## Provided records
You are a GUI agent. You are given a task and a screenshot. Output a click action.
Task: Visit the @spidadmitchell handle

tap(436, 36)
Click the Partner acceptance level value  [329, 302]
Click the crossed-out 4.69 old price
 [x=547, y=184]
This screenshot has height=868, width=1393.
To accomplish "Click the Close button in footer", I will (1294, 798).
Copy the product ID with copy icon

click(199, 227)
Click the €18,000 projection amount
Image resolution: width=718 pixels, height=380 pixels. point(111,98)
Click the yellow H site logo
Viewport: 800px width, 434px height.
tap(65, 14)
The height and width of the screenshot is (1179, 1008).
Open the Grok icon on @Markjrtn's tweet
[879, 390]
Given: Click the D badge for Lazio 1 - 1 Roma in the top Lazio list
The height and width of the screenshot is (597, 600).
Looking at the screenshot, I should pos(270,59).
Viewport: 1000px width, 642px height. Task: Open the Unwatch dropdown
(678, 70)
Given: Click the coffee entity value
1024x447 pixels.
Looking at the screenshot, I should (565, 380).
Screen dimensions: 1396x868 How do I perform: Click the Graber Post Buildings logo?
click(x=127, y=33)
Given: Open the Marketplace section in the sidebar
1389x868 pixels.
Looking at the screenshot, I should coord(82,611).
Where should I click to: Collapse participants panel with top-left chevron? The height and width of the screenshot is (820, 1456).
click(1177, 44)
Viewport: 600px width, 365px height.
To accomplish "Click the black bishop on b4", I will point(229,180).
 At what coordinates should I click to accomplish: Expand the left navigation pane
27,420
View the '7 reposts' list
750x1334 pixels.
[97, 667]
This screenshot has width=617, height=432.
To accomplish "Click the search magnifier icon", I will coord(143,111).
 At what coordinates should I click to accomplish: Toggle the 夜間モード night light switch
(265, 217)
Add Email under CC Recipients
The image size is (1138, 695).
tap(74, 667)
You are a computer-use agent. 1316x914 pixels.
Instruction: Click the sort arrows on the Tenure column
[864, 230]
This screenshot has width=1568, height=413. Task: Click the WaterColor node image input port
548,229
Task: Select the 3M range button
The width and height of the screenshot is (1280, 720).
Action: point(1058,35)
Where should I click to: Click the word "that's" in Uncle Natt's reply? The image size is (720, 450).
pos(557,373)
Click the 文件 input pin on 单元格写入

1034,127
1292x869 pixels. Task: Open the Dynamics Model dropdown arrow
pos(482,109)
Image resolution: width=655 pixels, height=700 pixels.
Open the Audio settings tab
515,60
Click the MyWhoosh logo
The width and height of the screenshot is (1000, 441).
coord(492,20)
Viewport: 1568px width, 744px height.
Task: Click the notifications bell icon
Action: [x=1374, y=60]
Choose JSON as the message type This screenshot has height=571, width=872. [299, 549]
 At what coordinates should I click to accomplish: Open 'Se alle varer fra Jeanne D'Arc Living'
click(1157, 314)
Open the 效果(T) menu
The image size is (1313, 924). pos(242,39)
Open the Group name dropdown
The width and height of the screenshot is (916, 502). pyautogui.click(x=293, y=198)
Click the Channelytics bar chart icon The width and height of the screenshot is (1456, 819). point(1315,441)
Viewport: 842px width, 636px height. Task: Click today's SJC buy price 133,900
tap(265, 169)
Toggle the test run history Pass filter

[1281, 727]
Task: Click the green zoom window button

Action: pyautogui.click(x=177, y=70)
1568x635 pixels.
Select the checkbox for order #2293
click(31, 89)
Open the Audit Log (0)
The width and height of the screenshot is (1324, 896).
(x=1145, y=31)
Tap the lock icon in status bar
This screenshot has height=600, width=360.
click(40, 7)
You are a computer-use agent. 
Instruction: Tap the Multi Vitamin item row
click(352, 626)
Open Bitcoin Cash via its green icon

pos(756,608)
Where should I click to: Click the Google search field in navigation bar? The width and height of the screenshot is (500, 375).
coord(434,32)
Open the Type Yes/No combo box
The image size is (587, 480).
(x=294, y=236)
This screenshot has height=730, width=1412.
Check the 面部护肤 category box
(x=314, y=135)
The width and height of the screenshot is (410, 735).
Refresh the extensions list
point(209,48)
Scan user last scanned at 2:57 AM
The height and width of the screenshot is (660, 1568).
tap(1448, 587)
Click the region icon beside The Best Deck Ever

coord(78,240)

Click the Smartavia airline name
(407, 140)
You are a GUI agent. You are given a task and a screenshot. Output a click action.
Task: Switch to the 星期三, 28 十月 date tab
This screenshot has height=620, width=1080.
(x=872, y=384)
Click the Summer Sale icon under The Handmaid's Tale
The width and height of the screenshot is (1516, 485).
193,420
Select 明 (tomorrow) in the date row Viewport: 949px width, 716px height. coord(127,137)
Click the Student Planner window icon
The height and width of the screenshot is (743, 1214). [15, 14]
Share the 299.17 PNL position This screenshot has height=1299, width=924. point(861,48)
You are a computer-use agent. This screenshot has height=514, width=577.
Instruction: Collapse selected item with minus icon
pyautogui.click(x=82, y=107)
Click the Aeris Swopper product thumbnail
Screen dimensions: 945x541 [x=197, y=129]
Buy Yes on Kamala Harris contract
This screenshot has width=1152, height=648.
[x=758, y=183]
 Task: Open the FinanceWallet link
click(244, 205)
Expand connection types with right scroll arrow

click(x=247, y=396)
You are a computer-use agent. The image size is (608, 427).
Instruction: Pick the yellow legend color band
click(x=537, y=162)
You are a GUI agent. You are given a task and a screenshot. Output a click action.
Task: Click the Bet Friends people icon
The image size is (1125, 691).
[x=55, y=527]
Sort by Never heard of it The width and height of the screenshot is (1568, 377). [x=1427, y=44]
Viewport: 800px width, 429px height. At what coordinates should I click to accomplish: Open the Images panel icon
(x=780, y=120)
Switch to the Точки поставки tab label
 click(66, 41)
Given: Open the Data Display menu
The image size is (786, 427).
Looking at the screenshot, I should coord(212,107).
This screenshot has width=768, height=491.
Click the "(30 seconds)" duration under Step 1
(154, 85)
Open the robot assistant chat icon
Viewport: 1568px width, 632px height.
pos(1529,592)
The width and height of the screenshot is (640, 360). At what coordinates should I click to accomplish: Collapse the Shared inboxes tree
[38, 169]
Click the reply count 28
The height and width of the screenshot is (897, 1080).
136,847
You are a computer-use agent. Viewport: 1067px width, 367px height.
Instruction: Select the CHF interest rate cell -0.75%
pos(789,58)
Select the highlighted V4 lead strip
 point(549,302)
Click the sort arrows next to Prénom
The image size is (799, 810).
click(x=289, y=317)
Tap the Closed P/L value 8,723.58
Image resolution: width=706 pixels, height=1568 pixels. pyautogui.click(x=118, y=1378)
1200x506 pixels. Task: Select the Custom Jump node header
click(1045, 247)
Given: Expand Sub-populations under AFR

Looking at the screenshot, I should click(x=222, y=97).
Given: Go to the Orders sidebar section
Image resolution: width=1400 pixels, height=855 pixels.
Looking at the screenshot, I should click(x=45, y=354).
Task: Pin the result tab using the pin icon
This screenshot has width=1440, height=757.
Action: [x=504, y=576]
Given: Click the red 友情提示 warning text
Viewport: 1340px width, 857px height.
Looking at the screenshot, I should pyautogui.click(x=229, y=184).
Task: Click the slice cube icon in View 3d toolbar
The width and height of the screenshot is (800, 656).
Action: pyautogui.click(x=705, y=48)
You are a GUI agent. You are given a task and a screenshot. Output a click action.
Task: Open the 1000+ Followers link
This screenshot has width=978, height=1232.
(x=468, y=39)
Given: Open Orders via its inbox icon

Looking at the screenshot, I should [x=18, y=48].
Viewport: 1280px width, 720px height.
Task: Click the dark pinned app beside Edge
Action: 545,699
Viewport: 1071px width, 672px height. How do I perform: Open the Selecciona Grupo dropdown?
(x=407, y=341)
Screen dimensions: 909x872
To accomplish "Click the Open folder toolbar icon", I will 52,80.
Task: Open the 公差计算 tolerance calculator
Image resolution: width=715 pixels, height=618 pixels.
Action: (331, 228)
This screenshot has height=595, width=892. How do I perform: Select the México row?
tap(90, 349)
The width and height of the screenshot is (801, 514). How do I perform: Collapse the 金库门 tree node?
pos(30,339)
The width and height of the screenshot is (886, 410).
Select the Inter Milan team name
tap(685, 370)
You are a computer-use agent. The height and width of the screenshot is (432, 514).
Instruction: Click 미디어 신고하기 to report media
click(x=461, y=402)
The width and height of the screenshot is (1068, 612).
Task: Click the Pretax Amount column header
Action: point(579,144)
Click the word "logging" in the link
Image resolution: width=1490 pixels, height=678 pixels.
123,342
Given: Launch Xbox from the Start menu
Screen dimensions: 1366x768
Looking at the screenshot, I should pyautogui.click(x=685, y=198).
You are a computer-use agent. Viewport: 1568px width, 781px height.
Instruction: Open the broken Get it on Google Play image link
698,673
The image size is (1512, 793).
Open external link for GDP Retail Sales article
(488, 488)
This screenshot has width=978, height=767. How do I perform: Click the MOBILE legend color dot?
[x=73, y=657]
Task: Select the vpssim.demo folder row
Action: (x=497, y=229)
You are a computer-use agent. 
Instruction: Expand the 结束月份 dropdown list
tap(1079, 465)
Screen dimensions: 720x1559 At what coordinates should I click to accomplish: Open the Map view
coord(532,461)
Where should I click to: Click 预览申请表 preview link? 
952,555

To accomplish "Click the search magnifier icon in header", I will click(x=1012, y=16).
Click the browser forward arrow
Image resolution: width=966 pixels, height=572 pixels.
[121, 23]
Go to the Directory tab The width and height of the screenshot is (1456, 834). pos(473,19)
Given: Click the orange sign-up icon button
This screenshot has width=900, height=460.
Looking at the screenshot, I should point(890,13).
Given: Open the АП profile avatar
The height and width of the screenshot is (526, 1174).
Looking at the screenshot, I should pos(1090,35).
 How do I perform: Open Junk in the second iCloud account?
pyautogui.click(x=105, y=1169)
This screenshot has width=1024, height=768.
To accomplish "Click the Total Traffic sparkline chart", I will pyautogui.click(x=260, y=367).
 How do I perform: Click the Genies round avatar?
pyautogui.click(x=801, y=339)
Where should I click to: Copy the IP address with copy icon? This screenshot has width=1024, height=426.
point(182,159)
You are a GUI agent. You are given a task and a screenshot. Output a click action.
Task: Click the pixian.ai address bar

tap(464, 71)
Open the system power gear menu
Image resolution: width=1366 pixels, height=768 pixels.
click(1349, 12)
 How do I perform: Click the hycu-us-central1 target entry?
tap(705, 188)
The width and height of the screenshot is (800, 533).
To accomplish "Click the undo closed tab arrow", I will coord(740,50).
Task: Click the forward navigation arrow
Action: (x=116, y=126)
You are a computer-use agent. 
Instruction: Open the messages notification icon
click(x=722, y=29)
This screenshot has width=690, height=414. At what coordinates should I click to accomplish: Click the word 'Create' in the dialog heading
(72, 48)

## Your goal
What is needed is an exact copy of the entries from their first line down to the line with "Given: Click the D", that line included, and nothing beyond it.

## Task output
You are a GUI agent. You are given a task and a screenshot. Output a click action.
Task: Visit the @spidadmitchell handle

tap(436, 36)
Click the Partner acceptance level value  [329, 302]
Click the crossed-out 4.69 old price
 [x=547, y=184]
This screenshot has height=868, width=1393.
To accomplish "Click the Close button in footer", I will (1294, 798).
Copy the product ID with copy icon

click(199, 227)
Click the €18,000 projection amount
Image resolution: width=718 pixels, height=380 pixels. point(111,98)
Click the yellow H site logo
Viewport: 800px width, 434px height.
tap(65, 14)
The height and width of the screenshot is (1179, 1008).
Open the Grok icon on @Markjrtn's tweet
[879, 390]
Given: Click the D badge for Lazio 1 - 1 Roma in the top Lazio list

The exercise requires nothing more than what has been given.